Tenggorokan Pasha mendadak terasa kering, seperti ada sesuatu yang membuatnya tercekat. Memang benar Pasha sendiri yang bicara demikian, tapi dia tidak benar-benar mengatakannya dari hati. Dia hanya ingin tahu, apakah gadis itu peduli dan mau menahan kepergiannya. Tapi tidak di sangka gadis itu malah mengacuhkannya berhari-hari.
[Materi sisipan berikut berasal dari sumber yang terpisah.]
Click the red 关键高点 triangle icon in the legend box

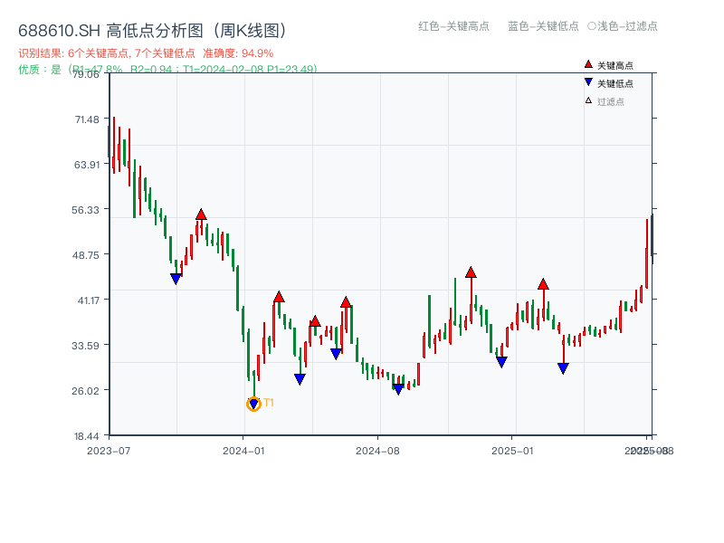(x=587, y=64)
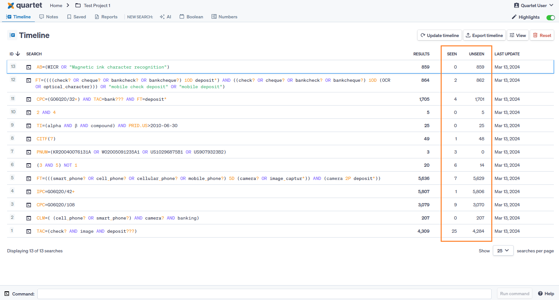The width and height of the screenshot is (559, 300).
Task: Click the terminal icon beside CITF(7) search
Action: [29, 139]
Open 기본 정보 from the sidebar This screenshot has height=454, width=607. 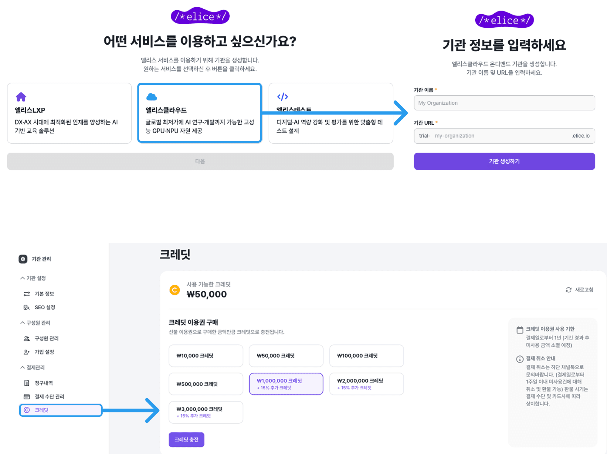(44, 293)
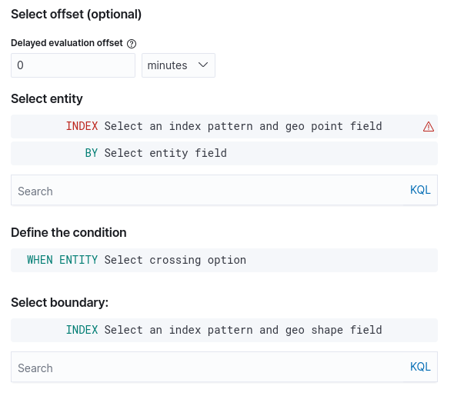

Pasha tak ingin bertengkar, akhirnya dia hanya mengatakan. "Yaudah lupain aja yang kemarin Yach? Kita baikan."
"Oh gitu, yaudah lupain aja enggak apa-apa. Tapi bisa kan, kemarin itu marahnya enggak kayak gitu?"
"Ya... maaf, namanya juga emosi. Kamu nya bikin emosi sih."
Karin menarik sudut bibirnya tersenyum. "Kamu lagi apa?" Ucap Karin mengalihkan pembicaraan. Dia sebenarnya peka dengan semua maksud yang di tunjukkan Pasha padanya. Hanya saja dia tidak ingin menunjukkanya.
Karin hanya tidak ingin memberi harapan lebih pada pria itu, dan harapan lebih pada dirinya sendiri.
"Aku lagi kayang, haha...." Terdengar suara Pasha yang mencoba berseloroh.
Dahi Karin berkerut, Pasha kadang suka berkata-kata absurd. "Oh... bagus dong ada kemajuan." Sahutnya sambil lalu menata kue-kue di dalam estalase.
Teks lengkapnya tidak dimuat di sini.